» **Work to complete**: Scan the material for the string "screenshot" and copy out every line in which it occurs.

*** Listed entries Section Begins ***

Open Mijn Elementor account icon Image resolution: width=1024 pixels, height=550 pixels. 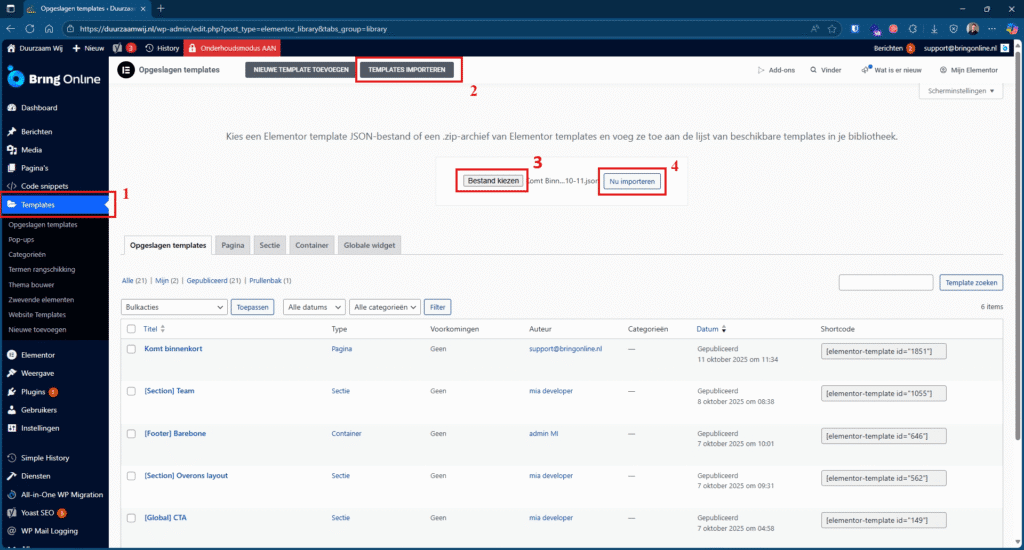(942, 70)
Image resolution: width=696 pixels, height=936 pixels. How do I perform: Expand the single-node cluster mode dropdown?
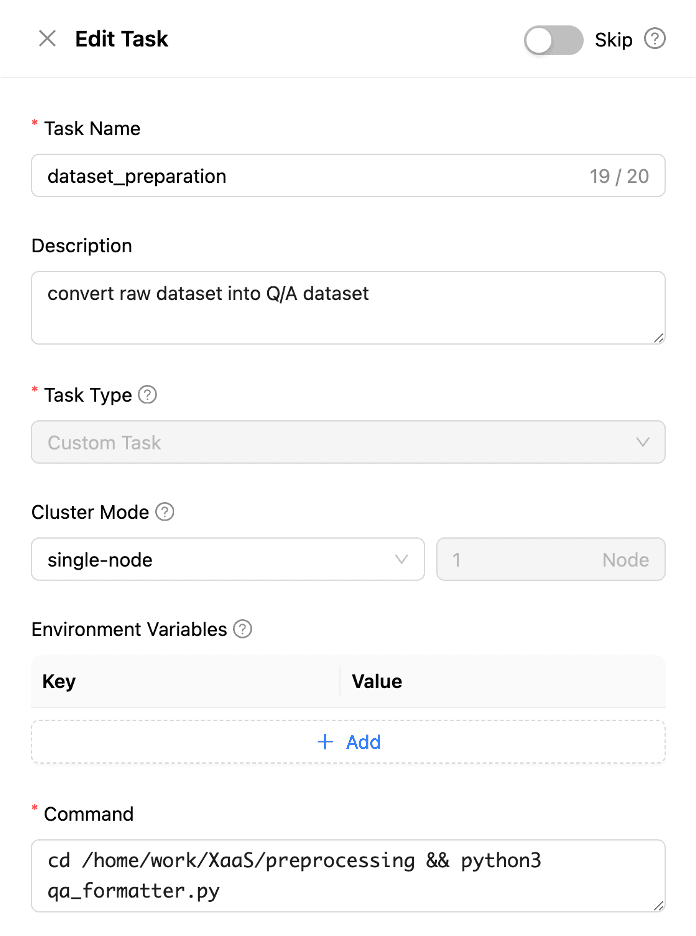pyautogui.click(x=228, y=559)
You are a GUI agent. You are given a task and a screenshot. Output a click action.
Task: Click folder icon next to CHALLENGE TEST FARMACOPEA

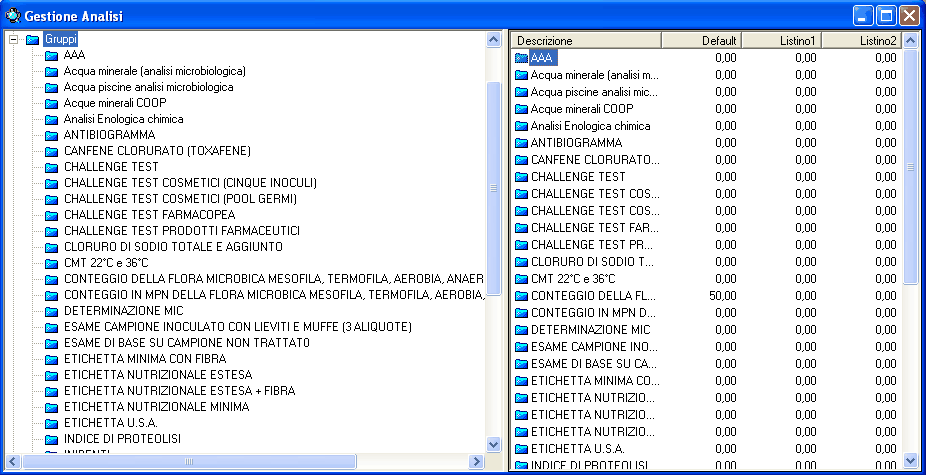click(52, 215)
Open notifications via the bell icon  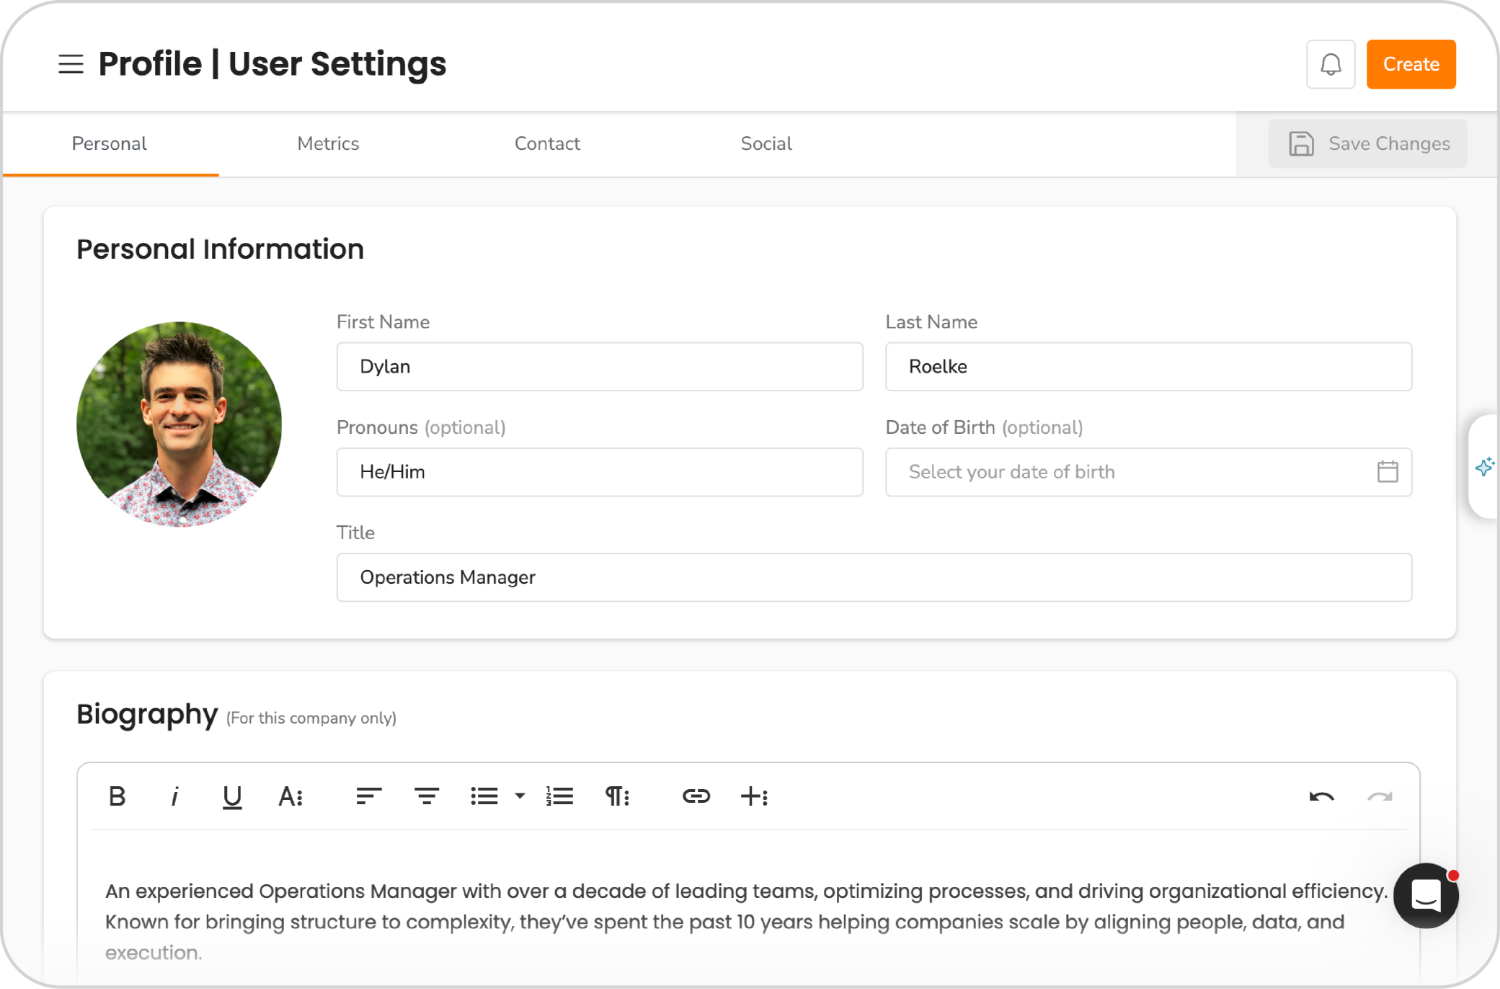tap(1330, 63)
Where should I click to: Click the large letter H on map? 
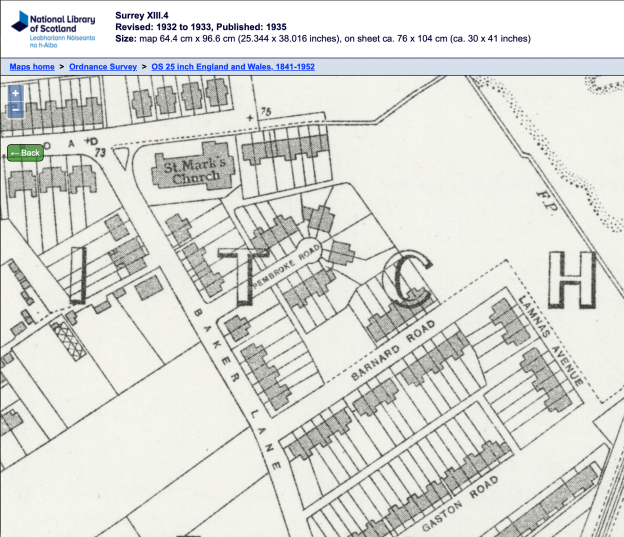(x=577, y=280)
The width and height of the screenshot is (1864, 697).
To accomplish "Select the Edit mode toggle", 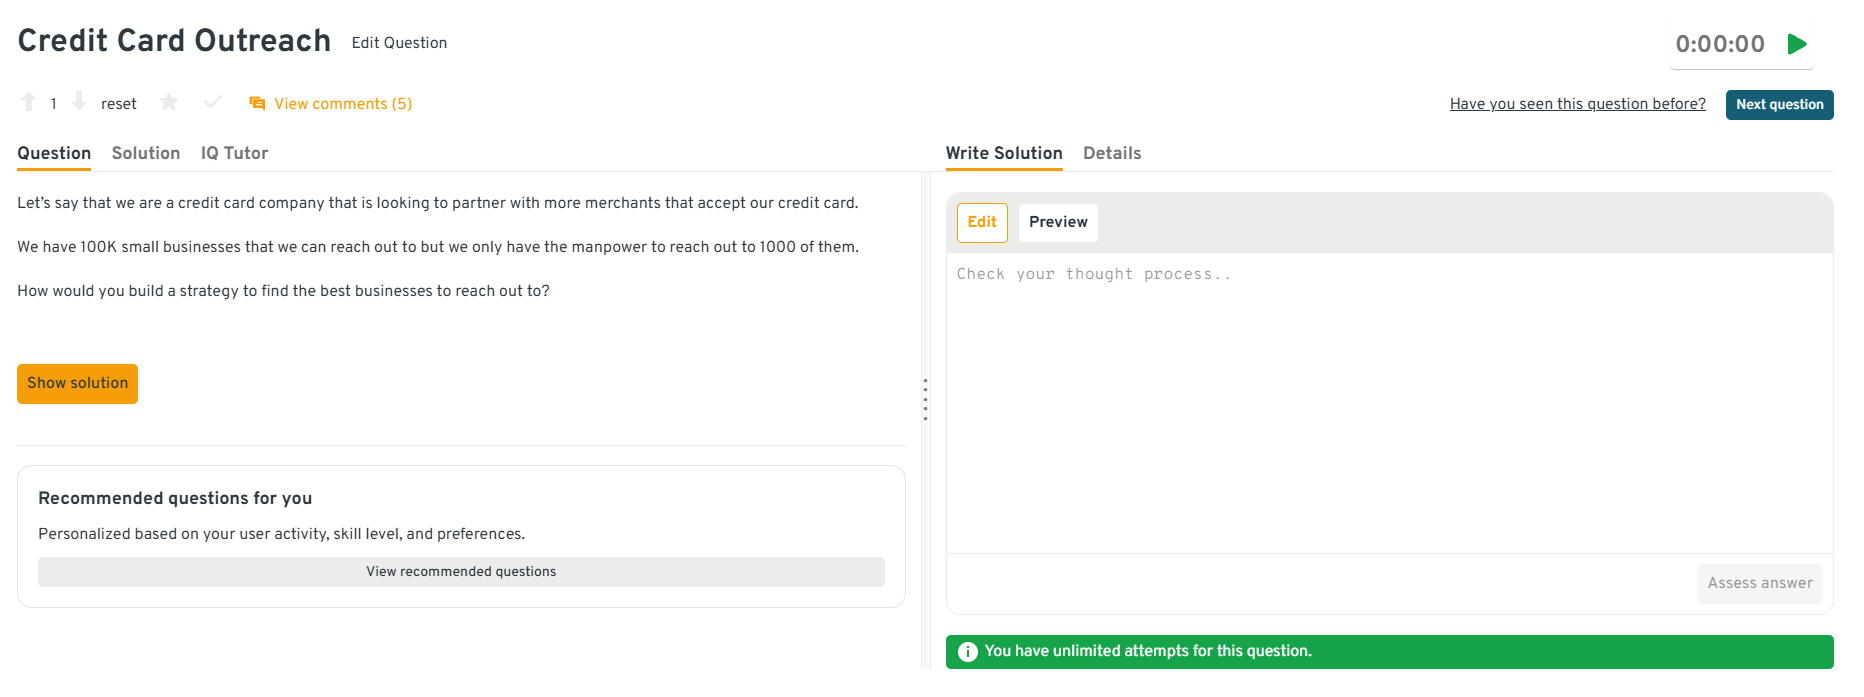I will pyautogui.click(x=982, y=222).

*** Listed entries Section Ends ***

» **Response to the exercise**:
You are a GUI agent. You are given a task and a screenshot. Output a click action.
The width and height of the screenshot is (1864, 697).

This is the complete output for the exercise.